WHAT YOU SHOULD DO: Give back the full data character for character.
** Opening SOURCE MATERIAL block **
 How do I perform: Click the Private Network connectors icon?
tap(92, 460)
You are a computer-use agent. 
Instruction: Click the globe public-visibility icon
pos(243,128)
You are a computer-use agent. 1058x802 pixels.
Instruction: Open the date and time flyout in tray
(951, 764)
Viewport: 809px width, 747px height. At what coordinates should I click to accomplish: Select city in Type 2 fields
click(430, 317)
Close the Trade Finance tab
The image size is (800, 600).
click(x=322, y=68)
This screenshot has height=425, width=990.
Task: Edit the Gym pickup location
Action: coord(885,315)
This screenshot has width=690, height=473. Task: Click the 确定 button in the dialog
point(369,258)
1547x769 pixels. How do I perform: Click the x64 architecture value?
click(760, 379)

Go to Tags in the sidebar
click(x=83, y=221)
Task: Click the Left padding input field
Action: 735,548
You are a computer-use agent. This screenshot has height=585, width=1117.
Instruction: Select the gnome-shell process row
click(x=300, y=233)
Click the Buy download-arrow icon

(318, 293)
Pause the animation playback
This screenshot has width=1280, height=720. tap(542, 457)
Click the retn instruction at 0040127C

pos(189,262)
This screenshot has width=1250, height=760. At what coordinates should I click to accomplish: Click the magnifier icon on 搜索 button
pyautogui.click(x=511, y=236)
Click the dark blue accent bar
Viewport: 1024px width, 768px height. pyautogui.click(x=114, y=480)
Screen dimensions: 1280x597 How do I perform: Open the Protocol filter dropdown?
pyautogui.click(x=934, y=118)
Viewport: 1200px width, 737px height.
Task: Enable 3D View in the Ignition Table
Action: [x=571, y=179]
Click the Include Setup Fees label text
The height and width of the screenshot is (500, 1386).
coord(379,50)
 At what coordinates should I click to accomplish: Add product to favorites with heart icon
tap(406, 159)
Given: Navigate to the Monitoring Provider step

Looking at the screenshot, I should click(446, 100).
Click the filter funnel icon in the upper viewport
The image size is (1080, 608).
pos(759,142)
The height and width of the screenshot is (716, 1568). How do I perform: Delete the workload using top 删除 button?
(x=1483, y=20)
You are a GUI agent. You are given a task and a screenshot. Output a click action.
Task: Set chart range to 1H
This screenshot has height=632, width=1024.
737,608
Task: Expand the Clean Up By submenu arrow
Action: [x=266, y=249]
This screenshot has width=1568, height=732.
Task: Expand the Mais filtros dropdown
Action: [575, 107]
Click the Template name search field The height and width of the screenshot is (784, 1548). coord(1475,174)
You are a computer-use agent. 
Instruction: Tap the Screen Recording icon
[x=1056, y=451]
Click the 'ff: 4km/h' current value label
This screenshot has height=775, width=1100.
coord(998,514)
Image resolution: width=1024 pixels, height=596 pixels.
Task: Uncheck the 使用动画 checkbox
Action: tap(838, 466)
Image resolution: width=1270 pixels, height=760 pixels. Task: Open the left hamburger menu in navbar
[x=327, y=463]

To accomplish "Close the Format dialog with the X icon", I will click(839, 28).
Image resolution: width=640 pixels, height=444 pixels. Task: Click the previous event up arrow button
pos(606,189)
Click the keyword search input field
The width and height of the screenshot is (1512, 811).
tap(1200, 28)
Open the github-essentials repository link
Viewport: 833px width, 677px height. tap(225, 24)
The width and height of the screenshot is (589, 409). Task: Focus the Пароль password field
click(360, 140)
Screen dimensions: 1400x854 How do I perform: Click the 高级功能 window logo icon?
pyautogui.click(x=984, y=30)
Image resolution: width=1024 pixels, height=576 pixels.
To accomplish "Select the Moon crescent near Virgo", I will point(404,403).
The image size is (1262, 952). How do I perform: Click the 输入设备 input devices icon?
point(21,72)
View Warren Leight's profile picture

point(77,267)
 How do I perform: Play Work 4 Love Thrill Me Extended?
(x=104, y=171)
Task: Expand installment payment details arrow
** Closing SOURCE MATERIAL block **
ANSWER TO THIS TASK:
 How do I perform: Click the Private Network connectors icon?
tap(92, 460)
You are a computer-use agent. 
Instruction: Click the globe public-visibility icon
pos(243,128)
You are a computer-use agent. 1058x802 pixels.
Instruction: Open the date and time flyout in tray
(951, 764)
Viewport: 809px width, 747px height. At what coordinates should I click to accomplish: Select city in Type 2 fields
click(430, 317)
Close the Trade Finance tab
The image size is (800, 600).
click(x=322, y=68)
This screenshot has height=425, width=990.
Task: Edit the Gym pickup location
Action: coord(885,315)
This screenshot has width=690, height=473. Task: Click the 确定 button in the dialog
point(369,258)
1547x769 pixels. How do I perform: Click the x64 architecture value?
click(760, 379)

Go to Tags in the sidebar
click(x=83, y=221)
Task: Click the Left padding input field
Action: 735,548
You are a computer-use agent. This screenshot has height=585, width=1117.
Instruction: Select the gnome-shell process row
click(x=300, y=233)
Click the Buy download-arrow icon

(318, 293)
Pause the animation playback
This screenshot has width=1280, height=720. tap(542, 457)
Click the retn instruction at 0040127C

pos(189,262)
This screenshot has width=1250, height=760. At what coordinates should I click to accomplish: Click the magnifier icon on 搜索 button
pyautogui.click(x=511, y=236)
Click the dark blue accent bar
Viewport: 1024px width, 768px height. pyautogui.click(x=114, y=480)
Screen dimensions: 1280x597 How do I perform: Open the Protocol filter dropdown?
pyautogui.click(x=934, y=118)
Viewport: 1200px width, 737px height.
Task: Enable 3D View in the Ignition Table
Action: [x=571, y=179]
Click the Include Setup Fees label text
The height and width of the screenshot is (500, 1386).
coord(379,50)
 At what coordinates should I click to accomplish: Add product to favorites with heart icon
tap(406, 159)
Given: Navigate to the Monitoring Provider step

Looking at the screenshot, I should click(446, 100).
Click the filter funnel icon in the upper viewport
The image size is (1080, 608).
pos(759,142)
The height and width of the screenshot is (716, 1568). How do I perform: Delete the workload using top 删除 button?
(x=1483, y=20)
You are a GUI agent. You are given a task and a screenshot. Output a click action.
Task: Set chart range to 1H
This screenshot has height=632, width=1024.
737,608
Task: Expand the Clean Up By submenu arrow
Action: [x=266, y=249]
This screenshot has width=1568, height=732.
Task: Expand the Mais filtros dropdown
Action: [575, 107]
Click the Template name search field The height and width of the screenshot is (784, 1548). coord(1475,174)
You are a computer-use agent. 
Instruction: Tap the Screen Recording icon
[x=1056, y=451]
Click the 'ff: 4km/h' current value label
This screenshot has height=775, width=1100.
coord(998,514)
Image resolution: width=1024 pixels, height=596 pixels.
Task: Uncheck the 使用动画 checkbox
Action: tap(838, 466)
Image resolution: width=1270 pixels, height=760 pixels. Task: Open the left hamburger menu in navbar
[x=327, y=463]

To accomplish "Close the Format dialog with the X icon", I will click(839, 28).
Image resolution: width=640 pixels, height=444 pixels. Task: Click the previous event up arrow button
pos(606,189)
Click the keyword search input field
The width and height of the screenshot is (1512, 811).
tap(1200, 28)
Open the github-essentials repository link
Viewport: 833px width, 677px height. tap(225, 24)
The width and height of the screenshot is (589, 409). Task: Focus the Пароль password field
click(360, 140)
Screen dimensions: 1400x854 How do I perform: Click the 高级功能 window logo icon?
pyautogui.click(x=984, y=30)
Image resolution: width=1024 pixels, height=576 pixels.
To accomplish "Select the Moon crescent near Virgo", I will point(404,403).
The image size is (1262, 952). How do I perform: Click the 输入设备 input devices icon?
point(21,72)
View Warren Leight's profile picture

point(77,267)
 How do I perform: Play Work 4 Love Thrill Me Extended?
(x=104, y=171)
Task: Expand installment payment details arrow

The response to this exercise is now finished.